Seen from an abstract, epistemological point of view, this process has three components:
  1. The data of social theories are taken to be "natural", ready-made, and value-neutral. Therefore, the job of the social theorist is to observe this reality and by means of induction to generalize the laws operative in these particular fields.

  2. Given the capacity of sociology, economics, etc., to generate such law-like generalizations, methodology progressively overcomes and replaces critical reflection upon the basic concepts and phenomena of the field. Methodology is taken to be a sufficient model of analysis itself.


  3. As a result of their emphasis on methodology and as a result of their treating the data as mere givens, the social sciences beget a dissolution of their understanding of the social totality (and so the source of reification itself is lost, if not the phenomenon itself), and they continually "bracket in" their historical and ontological conditions.
Therefore, to criticize the representational character of social theory in its attempt to achieve a correspondence between its representations and the object “out there”, we must also engage in a more general critique of the very idea of epistemology itself, since epistemology is the search for transhistorical foundations upon which to rest the correspondence between subject and object. The critique of the theory/object division in Marxism and the critique of the subject/object division in epistemology entail one another. In criticizing itself, Marxism understands that its object (the economy) isn’t initially what it thought it was, i.e., something heterogeneous, standing over and against it, determining its theories. The two are internally related to one another.

3 comments:

JCD said...

I think special sciences have to recognize the anomolous character of the objects they study. There's this 'stuff' out there that will comply (or not) to a given methodological stance, and render up 'responses' to it. These responses will confirm or deny the probings of a method. So, you can look at the 'stuff' of society from a variety of viewpoints: economic, cultural, historical, anthropological, ethological, whatever. And over time you will accrue enough confirmations and denials to start more specialized investigations. Woohoo!
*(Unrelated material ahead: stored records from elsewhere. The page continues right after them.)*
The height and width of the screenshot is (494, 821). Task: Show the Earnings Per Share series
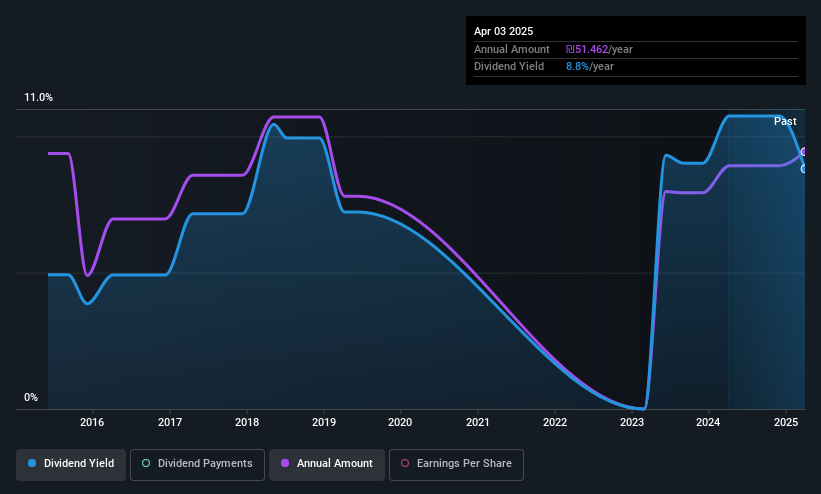pyautogui.click(x=456, y=465)
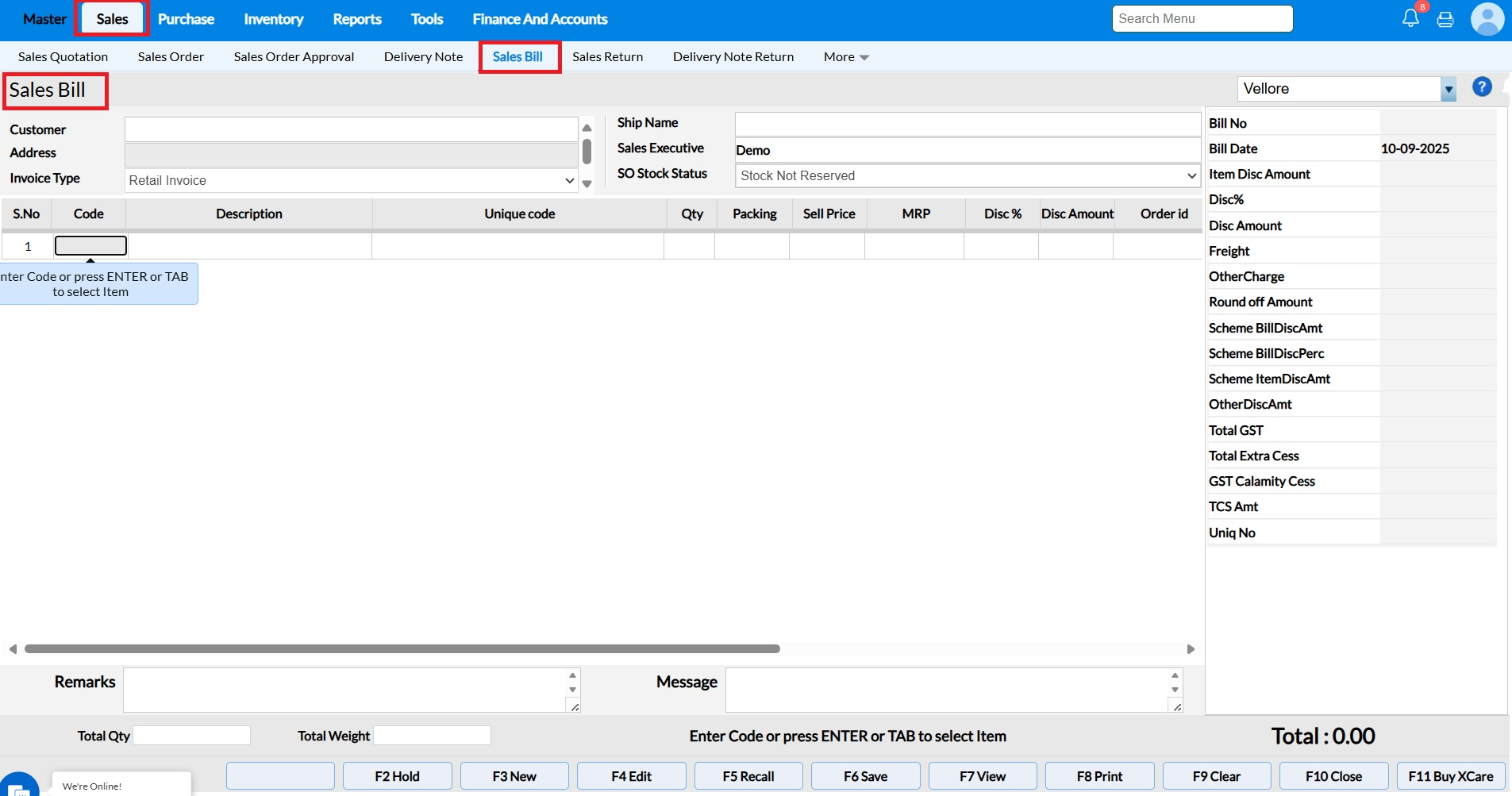Click the printer icon in header
The image size is (1512, 796).
1445,19
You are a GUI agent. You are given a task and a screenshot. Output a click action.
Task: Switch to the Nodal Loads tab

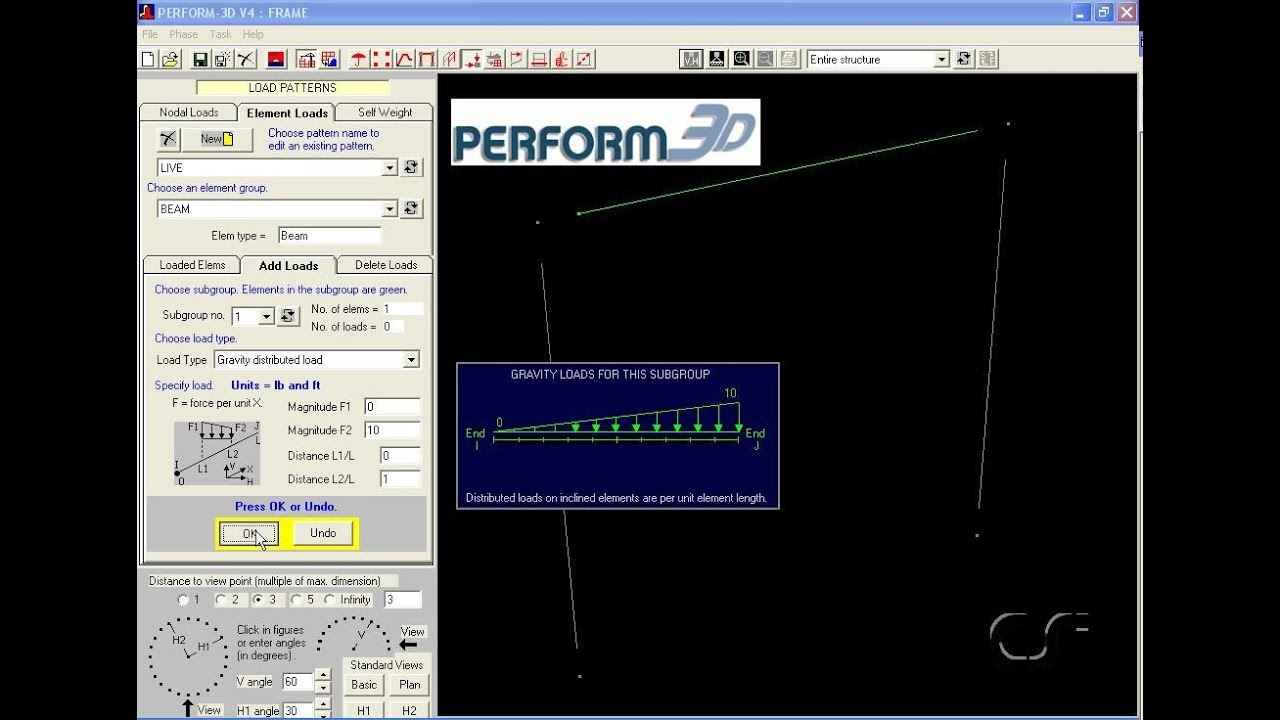click(x=188, y=112)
But to actually get at what's going on you have to maintain a critical understanding of the interrelation between the primal ordering of a method and the responses of the stuff. You need a developed ontology.
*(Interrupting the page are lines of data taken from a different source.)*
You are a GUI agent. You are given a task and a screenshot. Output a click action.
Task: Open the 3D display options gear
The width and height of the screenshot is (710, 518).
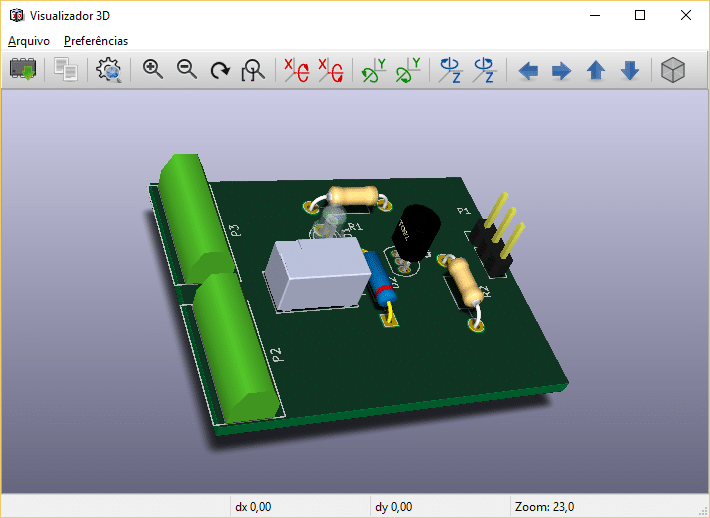tap(108, 70)
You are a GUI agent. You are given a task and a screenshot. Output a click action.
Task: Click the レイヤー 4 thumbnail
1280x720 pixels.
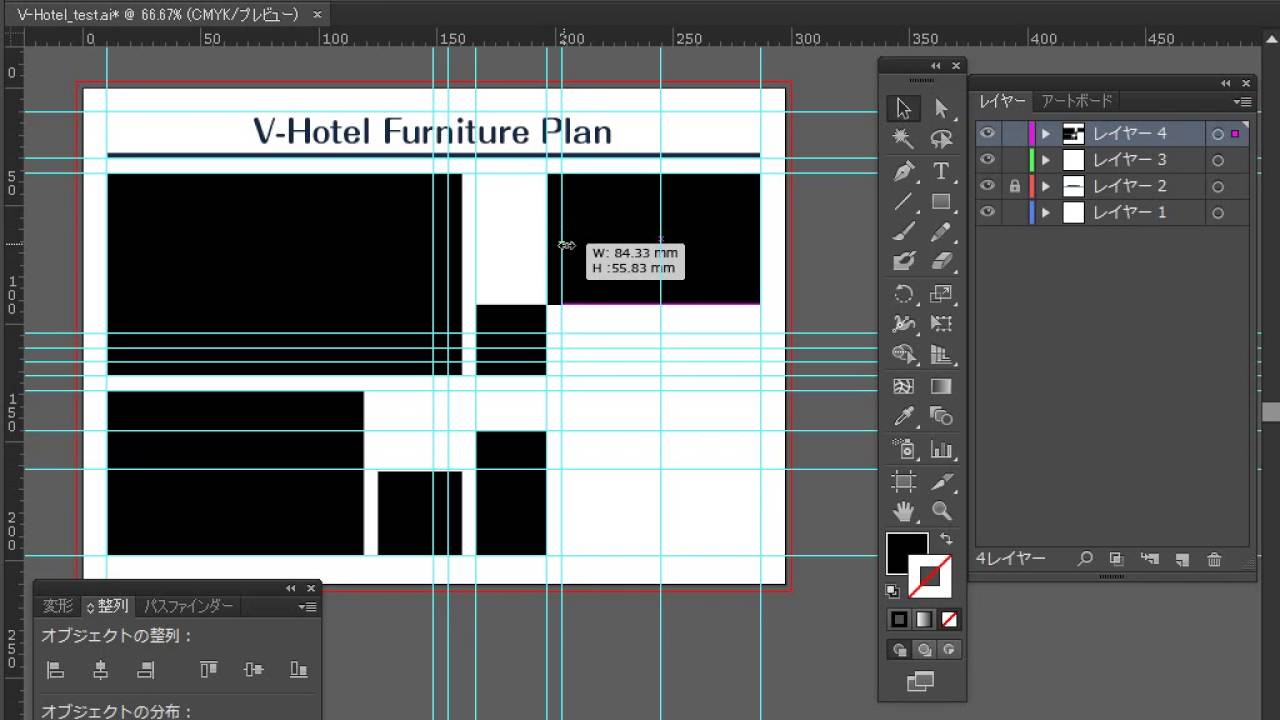pos(1074,133)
You should allow non-blogger comments.

der Augenblick said...

Merleau-Ponty was fond of showing how the results of the sciences undermine the ontology from which they proceed. He does this in The Structure of Behavior with Gestalt psychology. A contemporary philosopher of science who follows a similar procedure is John Dupre who, in his The Disorder of Things, argues that biology reveals an ontology of the world far different from what biologists actually assume. Of course, Hegel was the first to do this. In the "Reason" section of the Phenomenology of Spirit, he shows how the results of physics, biology, physiognomy, and phrenology all undermine their presuppositions.

This is a kind of "naturalism" I'm okay with: one which is suspicious of common experience and routinely accepted assumptions. It's a naturalistic procedure by means of which any science can become "activated" with regard to its ontological basis. I'm not okay with the sort of naturalism which defers to "experts" and silences any position besides mechanism and transcendental realism.

All of this, of course, is quite beside the point I was trying to make in the original post, but it's still interesting.

I fixed the comments setting. It should be possible for anyone to comment now.